The two things that moved the needle most were parallelizing the eBay query with the tail end of the identification step, and caching category-level context so the synthesis prompt doesn't need to re-derive it from scratch. For items with high-confidence identification, I can sometimes shave another half-second by skipping a confirmation pass.
The mobile web experience matters here too. Most people will use this standing in a store on a cell connection. I'm not doing any client-side image processing — the photo goes up, the response comes back, done. Keeping the payload small and the server-side processing tight matters more than any clever frontend optimization.
What I didn't build
I spent time early on thinking about building a database of sold listings that I'd populate and maintain myself, so I could query it faster and have more control over the data. I scrapped that. eBay's sold listings data is current in a way I could never replicate at this stage, and building a scraping pipeline to maintain freshness would be a significant ongoing maintenance burden for marginal latency gains. External API dependency with rate limits is a better problem to have than stale data.

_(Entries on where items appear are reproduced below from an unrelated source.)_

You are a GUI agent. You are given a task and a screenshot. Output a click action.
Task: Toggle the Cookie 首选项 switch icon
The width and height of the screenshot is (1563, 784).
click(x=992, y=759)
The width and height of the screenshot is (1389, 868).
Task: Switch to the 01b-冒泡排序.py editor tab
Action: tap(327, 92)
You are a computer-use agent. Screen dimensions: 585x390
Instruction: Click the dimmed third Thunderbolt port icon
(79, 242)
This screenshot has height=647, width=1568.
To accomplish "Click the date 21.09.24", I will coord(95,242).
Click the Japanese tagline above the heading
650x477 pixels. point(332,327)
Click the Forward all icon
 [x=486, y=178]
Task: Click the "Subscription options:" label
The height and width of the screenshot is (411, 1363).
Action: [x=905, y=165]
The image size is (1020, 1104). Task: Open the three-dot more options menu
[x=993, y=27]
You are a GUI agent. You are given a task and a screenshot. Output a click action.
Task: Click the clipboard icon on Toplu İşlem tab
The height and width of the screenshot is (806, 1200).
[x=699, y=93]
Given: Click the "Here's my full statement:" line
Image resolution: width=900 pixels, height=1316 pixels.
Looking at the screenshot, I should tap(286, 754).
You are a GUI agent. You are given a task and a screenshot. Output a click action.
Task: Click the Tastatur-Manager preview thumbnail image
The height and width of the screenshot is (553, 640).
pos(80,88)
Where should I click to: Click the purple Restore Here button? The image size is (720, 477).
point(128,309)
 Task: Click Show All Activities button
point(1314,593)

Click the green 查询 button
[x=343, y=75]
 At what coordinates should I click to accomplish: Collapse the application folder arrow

I also didn't build account-required signup for the first few scans. The friction of creating an account before someone can see if the thing works at all seemed like it would kill adoption before it started. The first five scans work without an account; after that you need to create one to keep going. This required a little extra work on the session/credit-tracking side but it was worth doing.
Where it lives now
The app is at thriftflipper.app. It's a web app, no download required, works on mobile. Ten free scans to start. I built it primarily for my own use case, but the feedback from other thrift shoppers has been useful for figuring out what the rough edges are.
The thing I didn't anticipate was how much the speed matters not just for convenience but for behavior change. When a lookup takes 30 seconds, you do it for items you're already confident about. When it takes 4 seconds, you check things you'd otherwise skip — which is where the interesting finds are.
If you're building anything in this space (real-time lookup, vision-to-search pipelines, pay-as-you-go credit systems on a small SaaS), happy to compare notes in the comments.